┌─ The records

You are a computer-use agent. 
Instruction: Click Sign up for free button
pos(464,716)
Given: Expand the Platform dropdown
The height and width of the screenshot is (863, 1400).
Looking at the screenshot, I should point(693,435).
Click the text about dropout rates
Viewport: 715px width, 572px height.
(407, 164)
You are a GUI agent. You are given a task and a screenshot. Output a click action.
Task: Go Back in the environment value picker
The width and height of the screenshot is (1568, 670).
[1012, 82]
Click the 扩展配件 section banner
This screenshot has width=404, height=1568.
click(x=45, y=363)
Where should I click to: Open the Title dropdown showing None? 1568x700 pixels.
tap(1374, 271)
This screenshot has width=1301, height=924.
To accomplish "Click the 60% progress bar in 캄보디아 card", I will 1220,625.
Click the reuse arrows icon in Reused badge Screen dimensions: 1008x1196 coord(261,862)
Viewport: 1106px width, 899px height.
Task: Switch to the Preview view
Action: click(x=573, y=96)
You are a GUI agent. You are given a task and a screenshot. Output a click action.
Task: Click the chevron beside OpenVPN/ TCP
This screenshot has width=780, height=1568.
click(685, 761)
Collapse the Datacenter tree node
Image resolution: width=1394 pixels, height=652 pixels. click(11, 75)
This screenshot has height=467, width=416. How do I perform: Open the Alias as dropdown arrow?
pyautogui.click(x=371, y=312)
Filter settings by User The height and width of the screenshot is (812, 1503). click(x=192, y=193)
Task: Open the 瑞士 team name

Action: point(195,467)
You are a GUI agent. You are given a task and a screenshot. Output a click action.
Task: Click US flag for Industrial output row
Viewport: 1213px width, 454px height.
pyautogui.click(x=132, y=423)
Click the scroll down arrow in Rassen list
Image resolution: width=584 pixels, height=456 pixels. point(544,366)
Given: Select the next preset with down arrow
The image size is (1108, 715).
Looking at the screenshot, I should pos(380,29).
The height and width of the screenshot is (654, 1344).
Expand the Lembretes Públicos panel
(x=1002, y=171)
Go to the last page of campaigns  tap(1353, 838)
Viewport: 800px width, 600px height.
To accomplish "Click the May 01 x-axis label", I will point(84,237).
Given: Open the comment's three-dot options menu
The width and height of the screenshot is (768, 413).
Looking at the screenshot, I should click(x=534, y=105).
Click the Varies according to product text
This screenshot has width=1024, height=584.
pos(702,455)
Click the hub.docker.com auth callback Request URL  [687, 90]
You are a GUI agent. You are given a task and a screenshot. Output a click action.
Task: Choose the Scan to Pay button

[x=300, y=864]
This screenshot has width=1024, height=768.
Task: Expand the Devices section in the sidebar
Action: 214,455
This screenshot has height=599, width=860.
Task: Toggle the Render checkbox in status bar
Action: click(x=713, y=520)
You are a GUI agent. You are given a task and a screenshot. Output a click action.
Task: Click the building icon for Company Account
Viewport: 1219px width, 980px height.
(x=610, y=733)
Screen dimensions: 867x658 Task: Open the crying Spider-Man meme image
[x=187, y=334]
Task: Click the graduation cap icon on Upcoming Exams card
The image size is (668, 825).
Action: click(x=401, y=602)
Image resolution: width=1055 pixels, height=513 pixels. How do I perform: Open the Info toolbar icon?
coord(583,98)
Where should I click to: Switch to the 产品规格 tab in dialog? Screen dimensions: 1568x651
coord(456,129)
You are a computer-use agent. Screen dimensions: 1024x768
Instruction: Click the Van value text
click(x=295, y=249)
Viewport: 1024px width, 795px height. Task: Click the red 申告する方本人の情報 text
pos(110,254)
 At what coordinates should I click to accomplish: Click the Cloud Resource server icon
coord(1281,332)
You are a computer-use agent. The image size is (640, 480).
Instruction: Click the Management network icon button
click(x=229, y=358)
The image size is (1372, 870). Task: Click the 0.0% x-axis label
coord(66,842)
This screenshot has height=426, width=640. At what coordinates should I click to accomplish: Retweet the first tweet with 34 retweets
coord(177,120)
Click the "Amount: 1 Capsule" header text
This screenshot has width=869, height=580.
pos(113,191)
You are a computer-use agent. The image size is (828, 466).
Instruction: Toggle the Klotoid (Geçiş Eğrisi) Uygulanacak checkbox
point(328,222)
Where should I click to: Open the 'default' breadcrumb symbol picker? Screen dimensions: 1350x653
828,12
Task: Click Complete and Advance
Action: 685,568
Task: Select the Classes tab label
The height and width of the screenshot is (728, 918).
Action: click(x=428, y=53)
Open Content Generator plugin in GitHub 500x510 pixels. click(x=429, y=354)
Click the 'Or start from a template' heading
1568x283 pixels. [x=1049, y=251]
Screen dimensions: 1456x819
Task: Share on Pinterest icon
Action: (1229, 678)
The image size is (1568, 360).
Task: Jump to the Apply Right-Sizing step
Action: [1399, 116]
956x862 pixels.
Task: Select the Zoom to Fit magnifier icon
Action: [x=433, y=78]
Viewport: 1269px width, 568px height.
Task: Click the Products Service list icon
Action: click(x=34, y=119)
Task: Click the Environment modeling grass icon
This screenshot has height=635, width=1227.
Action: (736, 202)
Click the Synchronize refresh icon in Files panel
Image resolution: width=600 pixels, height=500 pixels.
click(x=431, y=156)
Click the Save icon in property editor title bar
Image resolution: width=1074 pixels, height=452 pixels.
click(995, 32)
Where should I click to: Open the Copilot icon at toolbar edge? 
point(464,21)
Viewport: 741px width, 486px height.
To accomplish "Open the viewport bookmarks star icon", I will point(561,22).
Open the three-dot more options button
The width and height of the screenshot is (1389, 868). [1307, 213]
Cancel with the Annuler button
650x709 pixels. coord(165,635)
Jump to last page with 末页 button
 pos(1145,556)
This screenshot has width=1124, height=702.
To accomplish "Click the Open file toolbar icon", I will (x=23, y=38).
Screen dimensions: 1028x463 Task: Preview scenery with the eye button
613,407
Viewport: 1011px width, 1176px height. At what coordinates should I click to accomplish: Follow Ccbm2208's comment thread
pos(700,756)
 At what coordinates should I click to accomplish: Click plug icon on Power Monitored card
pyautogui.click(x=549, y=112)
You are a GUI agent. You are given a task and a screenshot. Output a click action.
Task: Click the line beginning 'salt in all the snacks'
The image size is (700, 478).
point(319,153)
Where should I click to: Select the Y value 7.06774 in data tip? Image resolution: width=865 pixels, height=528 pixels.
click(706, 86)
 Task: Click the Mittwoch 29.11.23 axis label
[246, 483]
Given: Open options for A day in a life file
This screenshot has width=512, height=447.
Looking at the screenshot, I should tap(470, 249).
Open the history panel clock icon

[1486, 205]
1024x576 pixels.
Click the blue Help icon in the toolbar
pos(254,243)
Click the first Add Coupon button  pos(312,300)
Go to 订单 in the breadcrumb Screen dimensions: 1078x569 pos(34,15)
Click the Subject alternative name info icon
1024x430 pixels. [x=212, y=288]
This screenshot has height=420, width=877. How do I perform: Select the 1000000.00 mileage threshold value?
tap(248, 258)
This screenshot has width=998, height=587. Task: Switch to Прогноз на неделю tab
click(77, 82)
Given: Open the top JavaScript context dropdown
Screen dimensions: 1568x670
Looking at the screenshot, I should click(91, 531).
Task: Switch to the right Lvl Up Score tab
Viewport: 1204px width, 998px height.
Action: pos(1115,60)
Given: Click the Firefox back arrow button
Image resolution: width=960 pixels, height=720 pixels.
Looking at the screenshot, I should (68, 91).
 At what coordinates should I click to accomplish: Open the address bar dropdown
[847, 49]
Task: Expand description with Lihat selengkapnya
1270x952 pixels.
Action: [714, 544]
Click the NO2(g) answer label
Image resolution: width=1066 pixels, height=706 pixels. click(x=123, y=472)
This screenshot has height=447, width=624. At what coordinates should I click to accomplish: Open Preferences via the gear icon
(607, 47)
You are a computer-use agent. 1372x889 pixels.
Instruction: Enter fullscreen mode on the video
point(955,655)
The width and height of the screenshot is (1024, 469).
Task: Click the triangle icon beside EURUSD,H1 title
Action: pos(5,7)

└─

§ The task
Lines of the listing above that hold the string "computer" should each be copied.

§ Written solution
You are a computer-use agent. 
You are a computer-use agent. Screen dimensions: 1024x768
You are a computer-use agent. The image size is (640, 480).
You are a computer-use agent. The image size is (828, 466).
You are a computer-use agent. 1372x889 pixels.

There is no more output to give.